## GOAL OF THE EXERCISE
Drop all pictures and repeat exactly the lines from the line holding "Viewport: 775px width, 489px" through the end of the records.

##########

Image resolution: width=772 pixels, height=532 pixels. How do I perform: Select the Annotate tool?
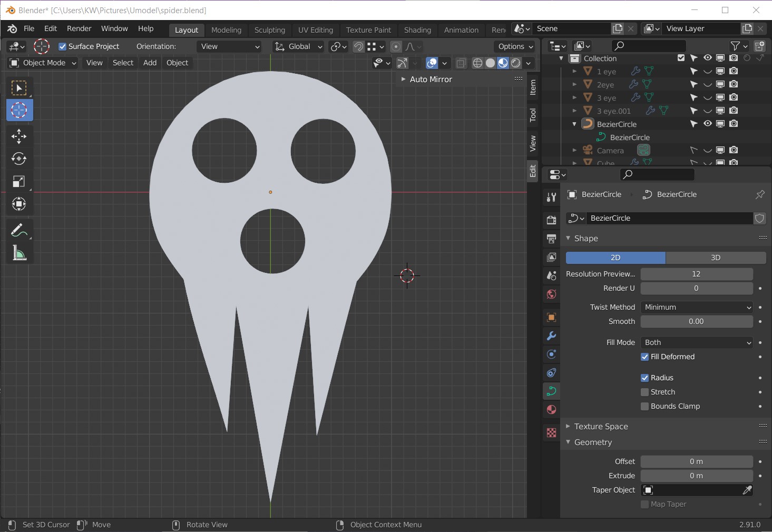click(19, 231)
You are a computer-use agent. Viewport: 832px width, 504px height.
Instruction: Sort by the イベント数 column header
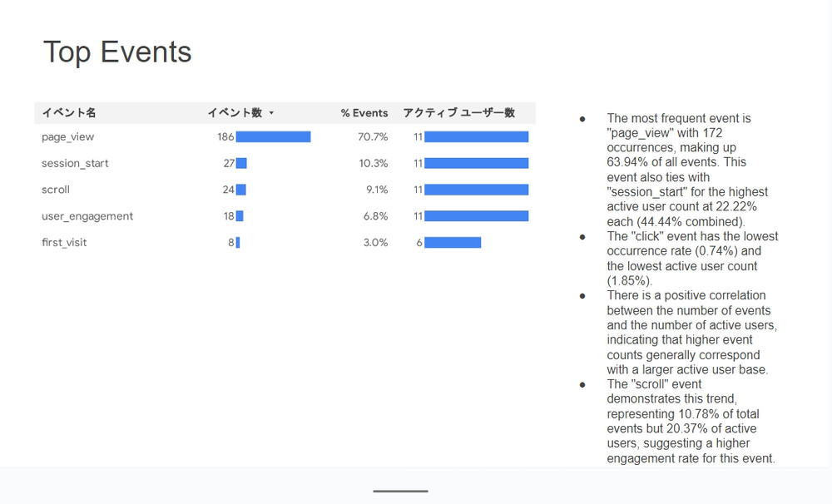pyautogui.click(x=234, y=113)
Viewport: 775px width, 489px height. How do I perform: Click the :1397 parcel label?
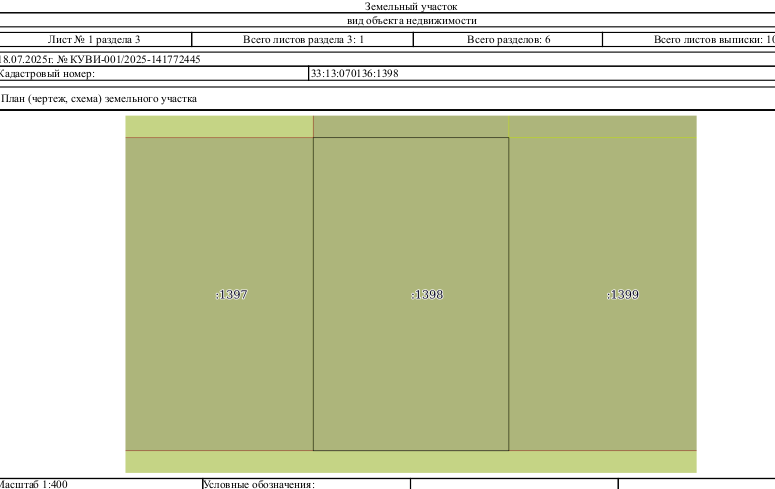click(x=231, y=295)
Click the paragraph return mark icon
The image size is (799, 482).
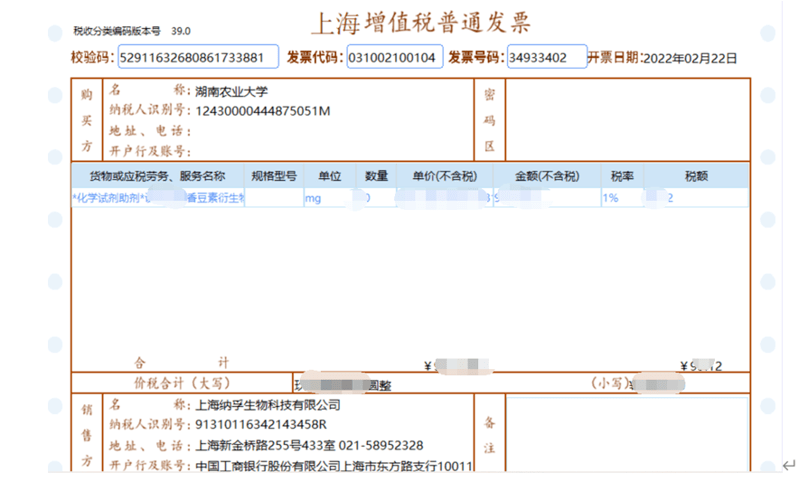tap(787, 464)
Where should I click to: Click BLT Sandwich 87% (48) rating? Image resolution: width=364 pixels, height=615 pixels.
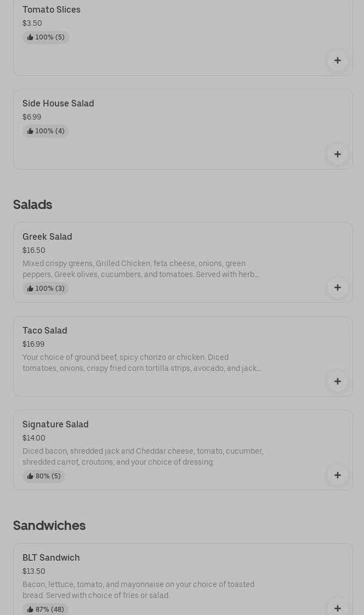click(46, 609)
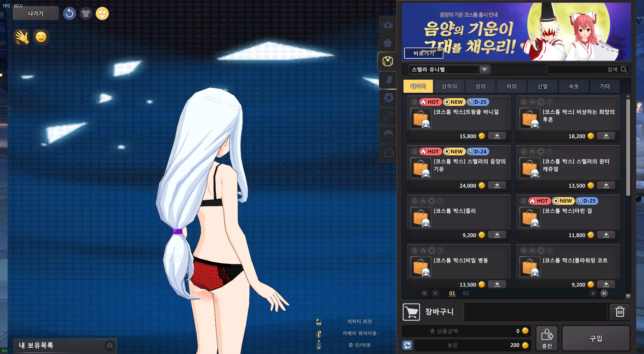Go to page 02 of the item list
Screen dimensions: 644x354
(466, 293)
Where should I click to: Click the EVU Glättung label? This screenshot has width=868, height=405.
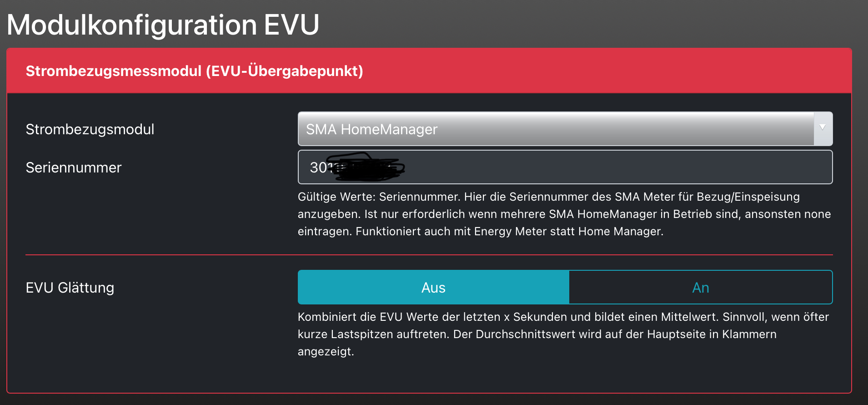pos(70,288)
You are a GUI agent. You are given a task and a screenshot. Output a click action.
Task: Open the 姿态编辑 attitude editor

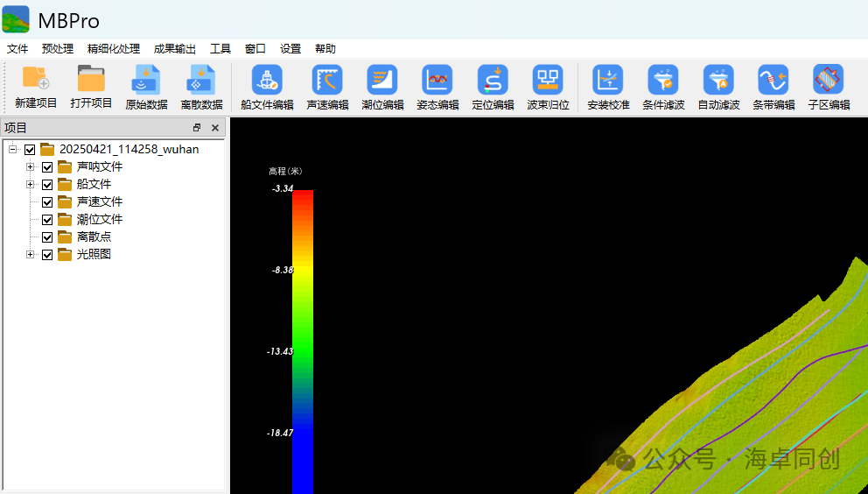coord(438,81)
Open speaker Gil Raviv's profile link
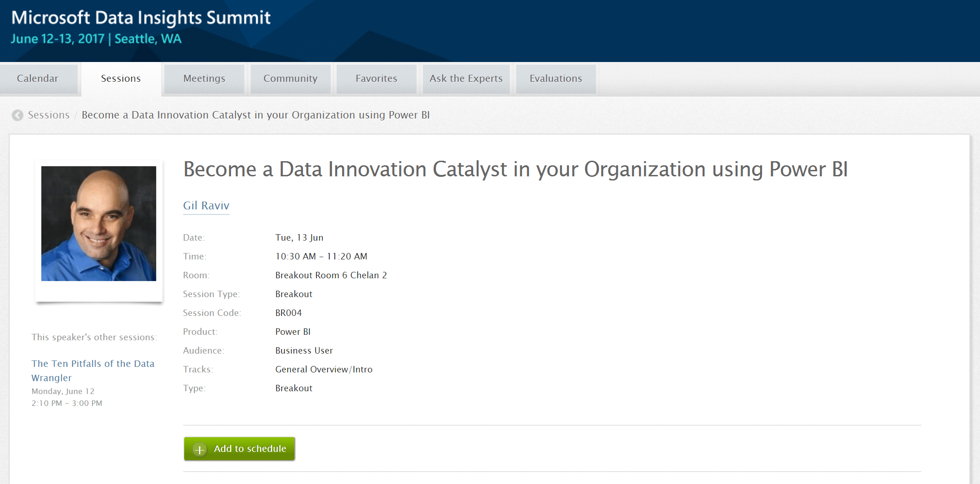The height and width of the screenshot is (484, 980). 206,206
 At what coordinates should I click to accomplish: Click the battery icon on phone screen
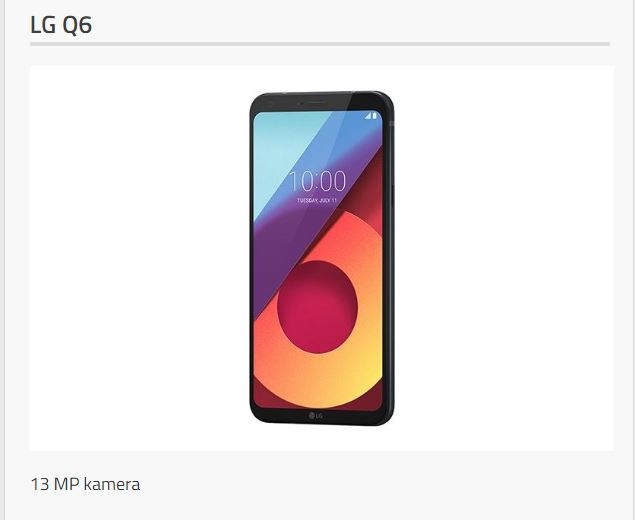pyautogui.click(x=375, y=116)
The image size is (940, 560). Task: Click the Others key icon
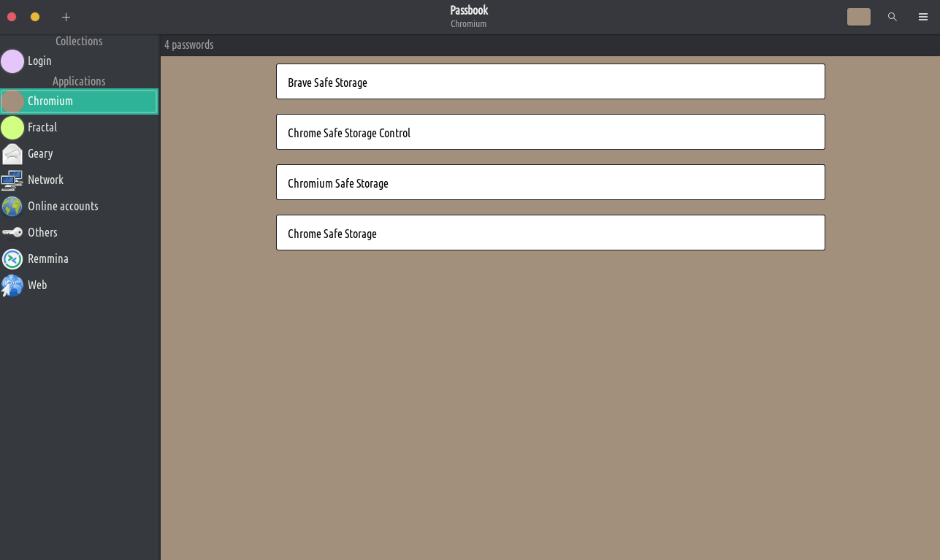click(12, 233)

##########

## THE ANSWER
Viewport: 775px width, 489px height. How do I perform: Click the :1397 parcel label?
click(x=231, y=295)
Click the paragraph return mark icon
The image size is (799, 482).
tap(787, 464)
Where should I click to: Click BLT Sandwich 87% (48) rating? Image resolution: width=364 pixels, height=615 pixels.
click(46, 609)
Go to page 02 of the item list
Screen dimensions: 644x354
(466, 293)
Where should I click to: Click the EVU Glättung label? This screenshot has width=868, height=405.
pos(70,288)
You are a GUI agent. You are given a task and a screenshot. Output a click action.
Task: Open the 姿态编辑 attitude editor

coord(438,81)
Open speaker Gil Raviv's profile link
The height and width of the screenshot is (484, 980). 206,206
 At what coordinates should I click to accomplish: Click the battery icon on phone screen
pyautogui.click(x=375, y=116)
The image size is (940, 560). Task: Click the Others key icon
click(12, 233)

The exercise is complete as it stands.